Historia 12-latki z książki Jakimowicza. Prokuratura wszczyna postępowanie

Martyna P.
Newsy
16.10.2021 9:53
Historia 12-latki z książki Jakimowicza. Prokuratura wszczyna postępowanie

Jarosław Jakimowicz znany jest szerszej publiczności dzięki roli w filmie „Młode Wilki”. Wcielił się też w postaci w serialach „Na dobre i na złe”, „Złotopolscy”.

Jego kreacje aktorką można też było oglądać w filmie „Nic śmiesznego” czy „Poranek kojota”.

Mężczyzna jest również dziennikarzem. Prowadził wiele programów telewizyjnych tj. „Kurier sensacji”, „Barwo bis”, „Jola i Jurek”, „Pytanie na śniadanie extra”.

Obecnie razem z Magdaleną Ogórek prowadzi program w TVP Info – „W kontrze”. Udziela się także w programie „Jedziemy”.

 

„Życie jak film”

Mężczyzna w 2019 roku wydał autobiografię, która w opinii publicznej wzbudziła wiele kontrowersji. Książką ma tytuł „Życie jak film”. Na łamach książki J. Jakimowicz opisał swoje przygodne życie w Niemczech, epizody z licznymi kradzieżami, znajomości z mafią oraz kulisy udziału w show „Big Brother”.

 

Kontrowersyjne treści w autobiografii

J. Jakimowicz w swojej książce na wstępie pisze do czytelników, że jego „książka jest szczera do bólu”. Twierdzi, że jest to „subiektywny przegląd jego życia”.

W książce między innymi znajdziemy rozdział o przygodnym życiu mężczyzny z kobietami. Zdradził także, że „kupił” sobie jedną z nich za 2 tys. marek.

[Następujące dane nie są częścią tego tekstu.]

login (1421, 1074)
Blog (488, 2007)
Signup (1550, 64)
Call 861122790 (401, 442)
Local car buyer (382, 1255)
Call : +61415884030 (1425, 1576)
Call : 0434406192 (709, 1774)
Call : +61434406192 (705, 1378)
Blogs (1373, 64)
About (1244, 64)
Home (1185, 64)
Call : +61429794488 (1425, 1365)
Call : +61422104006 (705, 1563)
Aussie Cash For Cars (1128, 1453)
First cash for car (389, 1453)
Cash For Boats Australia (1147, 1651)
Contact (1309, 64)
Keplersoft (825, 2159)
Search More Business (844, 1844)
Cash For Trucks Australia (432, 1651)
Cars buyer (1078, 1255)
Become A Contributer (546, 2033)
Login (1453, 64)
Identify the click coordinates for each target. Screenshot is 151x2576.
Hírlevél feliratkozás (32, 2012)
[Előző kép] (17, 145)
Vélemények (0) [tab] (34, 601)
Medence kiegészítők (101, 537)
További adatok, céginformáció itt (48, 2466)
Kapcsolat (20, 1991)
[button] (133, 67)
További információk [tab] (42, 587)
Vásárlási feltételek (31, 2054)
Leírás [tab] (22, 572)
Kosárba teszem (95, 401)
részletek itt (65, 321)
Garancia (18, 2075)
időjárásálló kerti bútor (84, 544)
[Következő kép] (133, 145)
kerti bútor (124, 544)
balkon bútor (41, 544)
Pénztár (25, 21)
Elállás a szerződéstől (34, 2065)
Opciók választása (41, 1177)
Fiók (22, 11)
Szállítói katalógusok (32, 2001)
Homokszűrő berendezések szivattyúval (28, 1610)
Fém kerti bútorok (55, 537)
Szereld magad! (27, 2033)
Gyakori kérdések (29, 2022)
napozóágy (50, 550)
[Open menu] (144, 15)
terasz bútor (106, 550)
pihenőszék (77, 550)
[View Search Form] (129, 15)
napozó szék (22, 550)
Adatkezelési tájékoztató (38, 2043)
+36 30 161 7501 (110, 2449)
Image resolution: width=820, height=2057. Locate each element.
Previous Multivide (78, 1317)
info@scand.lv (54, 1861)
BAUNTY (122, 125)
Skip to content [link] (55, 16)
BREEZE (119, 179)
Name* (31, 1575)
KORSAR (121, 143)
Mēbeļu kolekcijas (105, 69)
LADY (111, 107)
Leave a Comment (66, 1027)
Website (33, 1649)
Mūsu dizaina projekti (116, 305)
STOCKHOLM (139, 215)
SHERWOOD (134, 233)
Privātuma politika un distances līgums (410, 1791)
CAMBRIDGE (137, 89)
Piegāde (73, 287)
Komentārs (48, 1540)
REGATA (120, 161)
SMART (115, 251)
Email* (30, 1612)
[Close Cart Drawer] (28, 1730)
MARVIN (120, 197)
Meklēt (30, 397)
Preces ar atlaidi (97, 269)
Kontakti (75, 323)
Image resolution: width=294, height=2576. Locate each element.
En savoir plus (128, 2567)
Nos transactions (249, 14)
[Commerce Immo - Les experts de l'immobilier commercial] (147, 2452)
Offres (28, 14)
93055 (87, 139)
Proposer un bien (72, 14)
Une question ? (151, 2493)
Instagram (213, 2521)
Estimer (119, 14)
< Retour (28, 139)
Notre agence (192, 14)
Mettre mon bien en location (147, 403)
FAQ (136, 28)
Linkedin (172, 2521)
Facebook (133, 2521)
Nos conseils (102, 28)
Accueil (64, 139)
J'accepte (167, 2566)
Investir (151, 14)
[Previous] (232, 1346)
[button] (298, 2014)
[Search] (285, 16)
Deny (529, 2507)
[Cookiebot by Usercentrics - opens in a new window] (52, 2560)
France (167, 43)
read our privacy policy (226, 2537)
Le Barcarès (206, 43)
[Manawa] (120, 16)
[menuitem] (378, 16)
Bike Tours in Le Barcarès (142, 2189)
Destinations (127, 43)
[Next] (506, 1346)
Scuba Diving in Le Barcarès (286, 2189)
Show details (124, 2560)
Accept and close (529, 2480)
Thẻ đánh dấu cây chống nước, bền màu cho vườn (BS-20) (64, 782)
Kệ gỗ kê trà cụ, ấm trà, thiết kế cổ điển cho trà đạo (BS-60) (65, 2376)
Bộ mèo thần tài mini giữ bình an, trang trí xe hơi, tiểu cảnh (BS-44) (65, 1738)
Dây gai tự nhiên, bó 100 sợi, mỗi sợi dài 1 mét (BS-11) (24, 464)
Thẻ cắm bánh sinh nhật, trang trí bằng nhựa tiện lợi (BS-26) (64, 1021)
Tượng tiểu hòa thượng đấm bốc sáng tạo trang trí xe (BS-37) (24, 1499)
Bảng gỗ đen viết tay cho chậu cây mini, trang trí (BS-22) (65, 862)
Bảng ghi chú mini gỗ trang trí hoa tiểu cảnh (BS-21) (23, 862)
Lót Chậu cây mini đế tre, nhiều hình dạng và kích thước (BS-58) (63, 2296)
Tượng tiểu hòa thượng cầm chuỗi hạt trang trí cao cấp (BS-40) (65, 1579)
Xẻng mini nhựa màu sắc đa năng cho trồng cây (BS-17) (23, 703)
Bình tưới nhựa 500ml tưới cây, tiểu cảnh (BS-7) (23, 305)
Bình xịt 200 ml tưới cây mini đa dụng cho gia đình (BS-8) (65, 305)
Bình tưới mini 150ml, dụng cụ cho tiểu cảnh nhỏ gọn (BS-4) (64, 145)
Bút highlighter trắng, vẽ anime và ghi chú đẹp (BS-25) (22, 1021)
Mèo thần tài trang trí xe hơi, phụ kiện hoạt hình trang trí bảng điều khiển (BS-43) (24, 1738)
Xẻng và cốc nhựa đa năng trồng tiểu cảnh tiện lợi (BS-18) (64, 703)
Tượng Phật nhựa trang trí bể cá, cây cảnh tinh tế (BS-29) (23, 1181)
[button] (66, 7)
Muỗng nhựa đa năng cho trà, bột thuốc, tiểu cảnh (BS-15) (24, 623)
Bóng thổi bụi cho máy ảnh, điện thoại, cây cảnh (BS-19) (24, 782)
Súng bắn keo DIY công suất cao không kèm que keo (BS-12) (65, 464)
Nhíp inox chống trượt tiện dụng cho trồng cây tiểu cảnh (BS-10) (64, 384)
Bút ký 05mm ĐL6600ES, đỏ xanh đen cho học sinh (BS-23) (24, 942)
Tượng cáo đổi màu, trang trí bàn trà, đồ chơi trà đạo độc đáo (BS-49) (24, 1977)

„W mojej głowie pojawiła się myśl, że odtąd będę miał dziewczynę, z którą będę żył, dla której będę pracował i którą się będę opiekował. Będę w związku, ustatkuję się. Zapłaciłem całą kwotę, gość zniknął i kazał mi czekać. (...) Usiadłem, czekałem. Nagle drzwi się otworzyły, a obok sprawcy zamieszania stanęła 12-letnia dziewczynka. - Co to jest? - spytałem, nie mogąc wyjść ze zdumienia. - No jak to, twoja dziewczynka - Jugol radośnie przyklasnął, dumny z siebie. - Ale... One jest mała... trochę... jakby. - Spokojnie, urośnie ci!. (...) - Nie, ale ja nie mogę! - zaprotestowałem" – J. Jakimowicz pisał w autobiografii.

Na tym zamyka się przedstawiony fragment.